> _Problem to solve_
Reproduce the whole of the data exactly.

(Listed entries begins)

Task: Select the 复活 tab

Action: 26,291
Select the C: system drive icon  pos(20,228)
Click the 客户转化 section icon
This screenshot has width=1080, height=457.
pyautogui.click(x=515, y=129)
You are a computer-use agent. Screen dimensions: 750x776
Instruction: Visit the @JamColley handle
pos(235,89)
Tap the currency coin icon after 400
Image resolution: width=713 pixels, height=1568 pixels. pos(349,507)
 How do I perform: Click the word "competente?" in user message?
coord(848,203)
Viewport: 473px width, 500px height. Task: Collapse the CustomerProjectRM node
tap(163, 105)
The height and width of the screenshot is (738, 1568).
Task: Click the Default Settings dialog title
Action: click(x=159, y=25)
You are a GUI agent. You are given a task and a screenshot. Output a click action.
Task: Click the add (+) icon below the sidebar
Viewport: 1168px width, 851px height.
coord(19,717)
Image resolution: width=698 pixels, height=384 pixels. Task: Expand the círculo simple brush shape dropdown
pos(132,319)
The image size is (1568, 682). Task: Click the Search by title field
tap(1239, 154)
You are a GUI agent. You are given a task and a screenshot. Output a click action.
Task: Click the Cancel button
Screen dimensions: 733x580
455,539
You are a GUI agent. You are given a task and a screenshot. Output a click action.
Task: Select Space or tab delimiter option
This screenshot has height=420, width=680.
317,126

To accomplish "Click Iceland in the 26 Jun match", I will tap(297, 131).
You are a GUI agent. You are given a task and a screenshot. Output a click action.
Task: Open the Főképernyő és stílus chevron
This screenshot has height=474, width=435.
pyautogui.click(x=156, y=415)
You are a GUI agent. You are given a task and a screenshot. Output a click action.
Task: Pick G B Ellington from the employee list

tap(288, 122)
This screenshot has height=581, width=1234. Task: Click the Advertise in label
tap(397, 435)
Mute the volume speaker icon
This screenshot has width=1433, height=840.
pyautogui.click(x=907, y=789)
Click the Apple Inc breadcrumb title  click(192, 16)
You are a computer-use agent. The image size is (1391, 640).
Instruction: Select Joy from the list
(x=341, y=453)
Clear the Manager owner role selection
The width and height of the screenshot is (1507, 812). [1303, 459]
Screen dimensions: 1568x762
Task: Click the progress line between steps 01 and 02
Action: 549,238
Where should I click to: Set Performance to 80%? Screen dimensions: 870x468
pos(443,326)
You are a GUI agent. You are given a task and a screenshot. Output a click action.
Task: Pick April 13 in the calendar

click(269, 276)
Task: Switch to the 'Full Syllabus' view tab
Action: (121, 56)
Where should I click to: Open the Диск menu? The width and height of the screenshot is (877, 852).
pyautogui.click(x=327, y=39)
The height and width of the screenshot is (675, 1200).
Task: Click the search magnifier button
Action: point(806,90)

(Listed entries ends)

> _Solution to the exercise_
Task: Select the 复活 tab

Action: 26,291
Select the C: system drive icon  pos(20,228)
Click the 客户转化 section icon
This screenshot has width=1080, height=457.
pyautogui.click(x=515, y=129)
You are a computer-use agent. Screen dimensions: 750x776
Instruction: Visit the @JamColley handle
pos(235,89)
Tap the currency coin icon after 400
Image resolution: width=713 pixels, height=1568 pixels. pos(349,507)
 How do I perform: Click the word "competente?" in user message?
coord(848,203)
Viewport: 473px width, 500px height. Task: Collapse the CustomerProjectRM node
tap(163, 105)
The height and width of the screenshot is (738, 1568).
Task: Click the Default Settings dialog title
Action: click(x=159, y=25)
You are a GUI agent. You are given a task and a screenshot. Output a click action.
Task: Click the add (+) icon below the sidebar
Viewport: 1168px width, 851px height.
coord(19,717)
Image resolution: width=698 pixels, height=384 pixels. Task: Expand the círculo simple brush shape dropdown
pos(132,319)
The image size is (1568, 682). Task: Click the Search by title field
tap(1239, 154)
You are a GUI agent. You are given a task and a screenshot. Output a click action.
Task: Click the Cancel button
Screen dimensions: 733x580
455,539
You are a GUI agent. You are given a task and a screenshot. Output a click action.
Task: Select Space or tab delimiter option
This screenshot has height=420, width=680.
317,126

To accomplish "Click Iceland in the 26 Jun match", I will tap(297, 131).
You are a GUI agent. You are given a task and a screenshot. Output a click action.
Task: Open the Főképernyő és stílus chevron
This screenshot has height=474, width=435.
pyautogui.click(x=156, y=415)
You are a GUI agent. You are given a task and a screenshot. Output a click action.
Task: Pick G B Ellington from the employee list

tap(288, 122)
This screenshot has height=581, width=1234. Task: Click the Advertise in label
tap(397, 435)
Mute the volume speaker icon
This screenshot has width=1433, height=840.
pyautogui.click(x=907, y=789)
Click the Apple Inc breadcrumb title  click(192, 16)
You are a computer-use agent. The image size is (1391, 640).
Instruction: Select Joy from the list
(x=341, y=453)
Clear the Manager owner role selection
The width and height of the screenshot is (1507, 812). [1303, 459]
Screen dimensions: 1568x762
Task: Click the progress line between steps 01 and 02
Action: 549,238
Where should I click to: Set Performance to 80%? Screen dimensions: 870x468
pos(443,326)
You are a GUI agent. You are given a task and a screenshot. Output a click action.
Task: Pick April 13 in the calendar

click(269, 276)
Task: Switch to the 'Full Syllabus' view tab
Action: (121, 56)
Where should I click to: Open the Диск menu? The width and height of the screenshot is (877, 852).
pyautogui.click(x=327, y=39)
The height and width of the screenshot is (675, 1200).
Task: Click the search magnifier button
Action: point(806,90)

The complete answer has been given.